Professional musicians are almost four times as likely to develop noise-induced hearing loss and 57% more likely to develop tinnitus than the general public. These are the findings of a new study published in Occupational & Environmental Medicine.
Previous studies have shown that noise-induced hearing loss occurs in up to 58% of classical and 49% of rock and pop musicians.
There are a large number of variables that influence this kind of hearing loss, including number of years exposure to high sound levels, the position of players in an orchestra on stage, distance from loud speakers and instruments played.
But there are other intrinsic contributing factors that are less well known, and many studies examining hearing loss in musicians have been inconclusive.
The new study is a large epidemiological study that uses data from insurance claims to assess the risk of musicians contracting hearing disorders. It also investigates to what extent professional musicians have a higher incidence of hearing problems, compared with the general public.

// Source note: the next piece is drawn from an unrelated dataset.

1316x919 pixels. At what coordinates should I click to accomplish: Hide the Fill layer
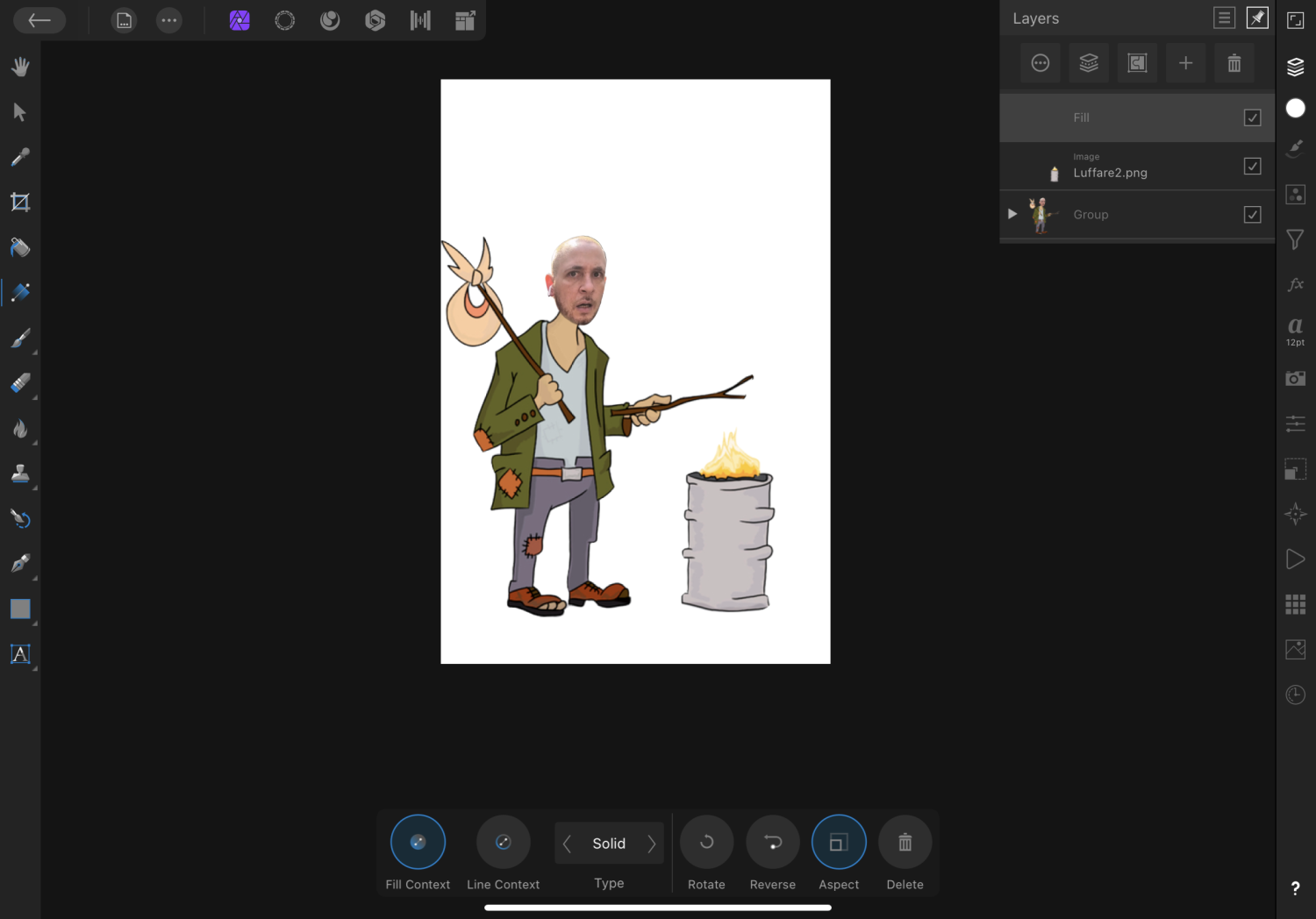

For the purpose of the study, a “professional musician” was defined “as an insurant who had had at least one insurance period in the study period from January 1st, 2004, through December 31st, 2008, coded as ‘musician.'”
Using data from three statutory health insurance providers – which contained the details of seven million German citizens – the researchers identified 2,227 professional musicians.
During the study period, there were 238 cases of hearing loss among these musicians and 284,000 cases of hearing loss registered on the database overall.
Adjusting the findings for sex and population density – the musicians were mostly found to live in cities – professional musicians were still more likely to have noise-induced hearing loss than the general public.
The musicians were 57% more likely to having tinnitus – incessant ringing in the ears – and almost four times as likely to have some level of deafness.
Some previous research has shown that long-term exposure to industrial noise is linked to hearing loss, but that long-term exposure to music actually has the opposite effect and increases hearing sensitivity.
The authors of the new study say their results contradict these findings:
“Our data suggest that in professional musicians, the risks of music induced hearing loss outweigh the potential benefits for hearing ability, as reported by [other researchers]. Given the number of professional musicians and the severity of the outcome, leading to occupational disability and severe loss of quality of life, hearing loss in [this group] is of high public health importance.”
The authors recommend that professional musicians – whether they play classical or rock music – should use ear protection when playing live, and that sound shields should also be installed between different sections of an orchestra.
A 2010 study published by the BMJ found that personal music devices – such as mp3 players – put young people at risk of hearing loss, as they can generate levels of sound in the ear in excess of 120 decibels. The authors behind that study explained that, at that volume, the sound level is similar in intensity to a jet engine.